The Case Of The Haunted Bingo Hall.
Dr George Owen, a Fellow of Trinity College, Cambridge, and this year’s President of the Cambridge University Society for Psychical Research, brings to ghost-hunting the probing, analytical mind of the scientist. He has now completed a fascinating report on some of Britain’s ghosts and poltergeists for the Sunday Mirror. Victor Sims went with him on his on-the-spot investigations, and here he reports on another extract from Dr Owen’s astonishing casebook.
Rain or shine, some holidaymakers at seaside resorts last summer turned their backs to the beaches and headed for spots where they were sure of a good time… the bingo palaces. Hundreds who filed into the bingo hall in Addington-street, Margate, were unaware of what goes on there after the last number is called and the lights are dimmed. The hall was once the Theatre Royal, opened 180 years ago. Now, they say, Sarah Thorne, who managed the theatre for more than 25 years in its heyday, has come back to express her disgust at its modern use. For three nights her ghost is said to have walked and scared one man so badly that he called the police.
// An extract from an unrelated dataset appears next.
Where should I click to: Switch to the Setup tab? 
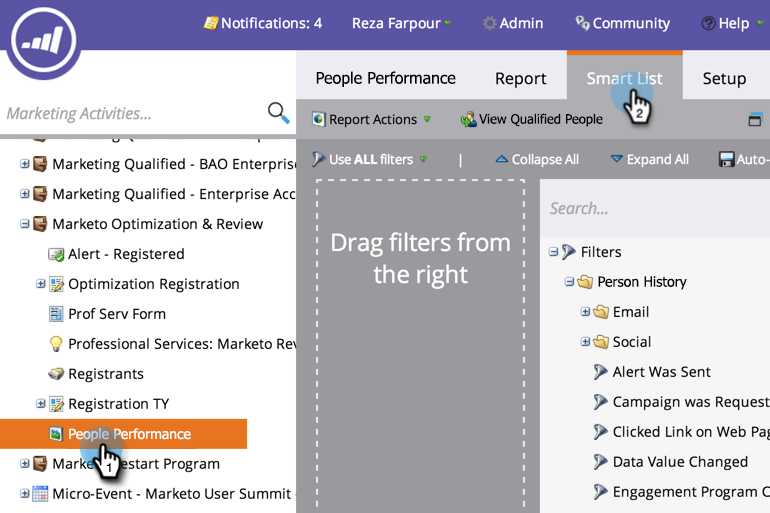[x=724, y=78]
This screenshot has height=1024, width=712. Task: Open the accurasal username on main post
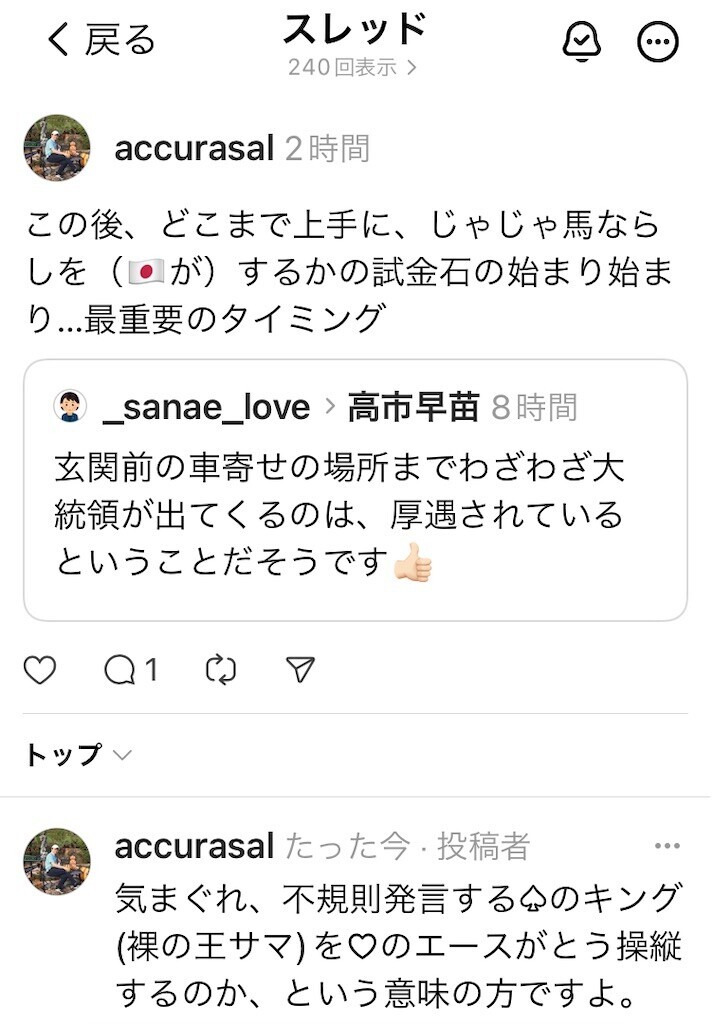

In the night there have been resounding crashes from the balcony. Foyer and stage doors have slammed – when they are known to have been locked. Door curtains bundled and secured have been unrolled, as though by a human hand. And the ghostly head of a [?]-haired woman moved slowly in the air across the stage and disappeared into the wings. The face was identifiable […?] from the theatre photo gallery, as that of Sarah Thorne. Sarah succeeded her father Richard as maager of the theatre in 1874. She acquired the reputation of a martinet during the next 25 years, when she developed one of the best dramatic schools in the country. Several people claim to have seen her apparition since the end of World War 1. Many have kept nightly vigils hoping to see it. Police combed the building after a scare this year, but they were unable to solve the riddle.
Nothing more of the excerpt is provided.